W Krakowie ceny wzrosły jeszcze bardziej, o ponad 24% rdr. Metr kwadratowy kosztuje już nieco ponad 15 tys. zł. W pozostałych dużych miastach również nie jest tanio:
- Trójmiasto - 13,6 tys. zł za metr kwadratowy
- Poznań - 11,7 tys. zł za metr kwadratowy
- Wrocław - 13 tys. zł za metr kwadratowy
Jakie ceny mieszkań na rynku wtórnym? Bezpieczny kredyt 2% napędza wzrosty
Serwis Nieruchomosci-online.pl wziął pod lupę ceny kawalerek i mieszkań dwupokojowych na rynku wtórnym. Niestety nie ma tu optymistycznych informacji dla kupujących.
W Warszawie średnia cena za metr kawalerki to ok. 17 tys. zł. Cena metra mieszkań dwupokojowych w stolicy jest tylko nieznacznie mniejsza – ponad 16 tys. zł. Ceny najmniejszych mieszkań w Krakowie to niemal 15 tys. zł za metr kawalerki oraz ponad 14 tys. zł w przypadku lokali dwupokojowych. Pesymistycznym dla nabywców aspektem jest tu znaczący wzrost.
Stołeczne kawalerki podrożały o 6,8% w ujęciu kwartalnym. W Krakowie skala wzrostu była znacznie mniejsza ale również odczuwalna - 2,6 % w ciągu kwartału.
Drastycznie spadła podaż nowych mieszkań
Szczególny niepokój może wzbudzać statystyka dotycząca ilości nowych mieszkań oddanych do użytku przez deweloperów. W ciągu dziewięciu miesięcy podaż nowych mieszkań w Krakowie obniżyła się aż o 51%.
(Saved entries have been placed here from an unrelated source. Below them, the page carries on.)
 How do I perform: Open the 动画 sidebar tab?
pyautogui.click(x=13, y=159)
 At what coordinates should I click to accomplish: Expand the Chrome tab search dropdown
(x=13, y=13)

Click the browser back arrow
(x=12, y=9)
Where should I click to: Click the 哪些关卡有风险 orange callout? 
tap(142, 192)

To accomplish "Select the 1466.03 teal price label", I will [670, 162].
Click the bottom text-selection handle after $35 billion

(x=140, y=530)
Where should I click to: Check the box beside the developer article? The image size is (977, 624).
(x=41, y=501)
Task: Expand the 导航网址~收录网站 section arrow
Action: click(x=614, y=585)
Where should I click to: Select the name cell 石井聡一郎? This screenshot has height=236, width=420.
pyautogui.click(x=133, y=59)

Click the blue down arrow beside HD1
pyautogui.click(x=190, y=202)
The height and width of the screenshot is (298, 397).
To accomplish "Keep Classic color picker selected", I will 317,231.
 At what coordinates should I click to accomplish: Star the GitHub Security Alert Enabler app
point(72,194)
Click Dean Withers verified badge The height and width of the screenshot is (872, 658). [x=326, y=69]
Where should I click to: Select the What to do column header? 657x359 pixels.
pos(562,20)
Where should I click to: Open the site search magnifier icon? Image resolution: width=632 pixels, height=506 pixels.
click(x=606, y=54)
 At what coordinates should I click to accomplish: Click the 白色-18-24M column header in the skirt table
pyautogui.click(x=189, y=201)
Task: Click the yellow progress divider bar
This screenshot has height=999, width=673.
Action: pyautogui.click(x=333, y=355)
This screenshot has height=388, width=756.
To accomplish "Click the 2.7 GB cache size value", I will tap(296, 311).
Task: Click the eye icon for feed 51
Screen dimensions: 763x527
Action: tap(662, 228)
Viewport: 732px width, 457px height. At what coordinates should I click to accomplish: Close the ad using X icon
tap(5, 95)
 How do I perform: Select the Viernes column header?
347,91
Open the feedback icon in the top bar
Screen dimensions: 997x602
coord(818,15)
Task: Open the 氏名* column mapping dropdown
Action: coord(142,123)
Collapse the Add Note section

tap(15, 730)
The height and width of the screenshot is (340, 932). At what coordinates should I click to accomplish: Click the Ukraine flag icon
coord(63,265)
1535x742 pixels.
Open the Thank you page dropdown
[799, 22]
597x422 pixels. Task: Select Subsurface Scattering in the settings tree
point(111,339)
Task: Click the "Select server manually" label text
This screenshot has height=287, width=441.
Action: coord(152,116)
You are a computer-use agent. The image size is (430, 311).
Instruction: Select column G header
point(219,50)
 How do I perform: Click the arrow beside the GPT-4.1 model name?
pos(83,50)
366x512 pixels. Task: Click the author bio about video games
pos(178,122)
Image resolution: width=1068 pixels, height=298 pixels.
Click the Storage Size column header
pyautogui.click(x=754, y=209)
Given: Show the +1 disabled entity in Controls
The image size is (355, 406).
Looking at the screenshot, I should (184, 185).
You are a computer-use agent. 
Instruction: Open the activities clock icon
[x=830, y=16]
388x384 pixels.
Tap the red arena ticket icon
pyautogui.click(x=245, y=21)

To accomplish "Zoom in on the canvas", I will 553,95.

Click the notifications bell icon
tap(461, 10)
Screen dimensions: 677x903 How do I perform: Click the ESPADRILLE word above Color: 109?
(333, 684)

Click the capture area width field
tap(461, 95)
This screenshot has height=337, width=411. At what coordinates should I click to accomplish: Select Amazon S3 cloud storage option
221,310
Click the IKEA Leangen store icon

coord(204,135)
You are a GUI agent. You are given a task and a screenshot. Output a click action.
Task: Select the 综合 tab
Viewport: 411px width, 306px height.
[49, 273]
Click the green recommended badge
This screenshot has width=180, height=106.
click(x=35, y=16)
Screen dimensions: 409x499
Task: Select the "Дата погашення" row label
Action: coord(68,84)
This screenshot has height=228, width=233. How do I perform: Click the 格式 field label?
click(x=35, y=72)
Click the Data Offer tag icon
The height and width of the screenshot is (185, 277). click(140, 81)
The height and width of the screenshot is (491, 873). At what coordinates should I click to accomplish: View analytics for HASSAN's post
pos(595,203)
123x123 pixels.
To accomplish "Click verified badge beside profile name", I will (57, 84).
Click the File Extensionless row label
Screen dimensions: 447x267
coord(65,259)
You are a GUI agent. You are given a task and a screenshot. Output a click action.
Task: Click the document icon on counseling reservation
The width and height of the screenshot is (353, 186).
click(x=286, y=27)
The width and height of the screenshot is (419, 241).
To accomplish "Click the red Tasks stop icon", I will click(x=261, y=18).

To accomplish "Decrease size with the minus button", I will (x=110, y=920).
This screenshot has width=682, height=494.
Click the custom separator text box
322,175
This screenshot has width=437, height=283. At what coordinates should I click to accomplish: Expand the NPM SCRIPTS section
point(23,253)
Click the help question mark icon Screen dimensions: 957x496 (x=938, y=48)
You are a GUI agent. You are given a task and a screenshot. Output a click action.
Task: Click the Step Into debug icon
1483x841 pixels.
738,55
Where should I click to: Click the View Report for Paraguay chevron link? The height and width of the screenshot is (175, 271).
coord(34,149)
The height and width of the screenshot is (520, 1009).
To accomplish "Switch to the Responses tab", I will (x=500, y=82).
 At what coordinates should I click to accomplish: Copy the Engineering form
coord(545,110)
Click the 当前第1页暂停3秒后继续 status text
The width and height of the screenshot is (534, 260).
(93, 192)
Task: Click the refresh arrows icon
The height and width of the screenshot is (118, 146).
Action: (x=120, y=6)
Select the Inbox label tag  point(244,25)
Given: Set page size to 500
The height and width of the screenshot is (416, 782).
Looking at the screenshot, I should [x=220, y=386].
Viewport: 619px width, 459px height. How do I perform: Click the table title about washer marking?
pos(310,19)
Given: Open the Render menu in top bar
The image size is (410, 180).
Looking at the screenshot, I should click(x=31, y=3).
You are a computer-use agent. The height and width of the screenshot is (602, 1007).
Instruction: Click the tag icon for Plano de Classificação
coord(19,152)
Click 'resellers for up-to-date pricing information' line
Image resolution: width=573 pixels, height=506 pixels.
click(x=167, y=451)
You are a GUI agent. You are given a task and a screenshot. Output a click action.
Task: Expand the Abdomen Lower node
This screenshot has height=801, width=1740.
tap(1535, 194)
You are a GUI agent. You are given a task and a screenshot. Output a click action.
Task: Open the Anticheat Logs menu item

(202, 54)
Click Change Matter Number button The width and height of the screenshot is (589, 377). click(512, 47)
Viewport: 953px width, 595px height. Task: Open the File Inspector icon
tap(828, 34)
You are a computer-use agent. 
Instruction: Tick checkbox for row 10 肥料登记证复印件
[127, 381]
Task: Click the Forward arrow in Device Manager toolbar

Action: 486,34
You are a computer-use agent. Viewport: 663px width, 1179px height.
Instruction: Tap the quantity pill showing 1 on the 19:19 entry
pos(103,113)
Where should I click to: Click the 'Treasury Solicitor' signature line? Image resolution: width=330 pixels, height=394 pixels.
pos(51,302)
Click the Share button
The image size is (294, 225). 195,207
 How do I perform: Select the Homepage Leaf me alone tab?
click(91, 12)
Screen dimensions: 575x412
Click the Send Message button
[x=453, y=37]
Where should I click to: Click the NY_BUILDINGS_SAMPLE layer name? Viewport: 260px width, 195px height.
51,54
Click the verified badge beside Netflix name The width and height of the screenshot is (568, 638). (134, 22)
W innych dużych miastach jest niewiele lepiej. Warszawscy deweloperzy w tym samym okresie zmniejszyli wynik o 41%. We Wrocławiu statystyka obniżyła się o 38%. Zmniejszenie podaży nie ominęło też rynku wtórnego. Serwis Nieruchomosci-online.pl podaje, że liczba nowych ofert obniżyła się w tym obszarze o 21% w skali roku.
Czy jest szansa na mniejsze ceny mieszkań?
Bezpieczny kredyt 2% bez wątpienia przyczynił się do wzrostu cen mieszkań poprzez znaczne zwiększenie popytu. Nie można wykluczyć, że wyczerpanie środków z tego programu przyczyni się do zahamowania wzrostu cen lub korekty na rynku nieruchomości. Analitycy nie są jednak zgodni w prognozach. Na dzień dzisiejszy realia są mało optymistyczne dla kupujących mieszkania.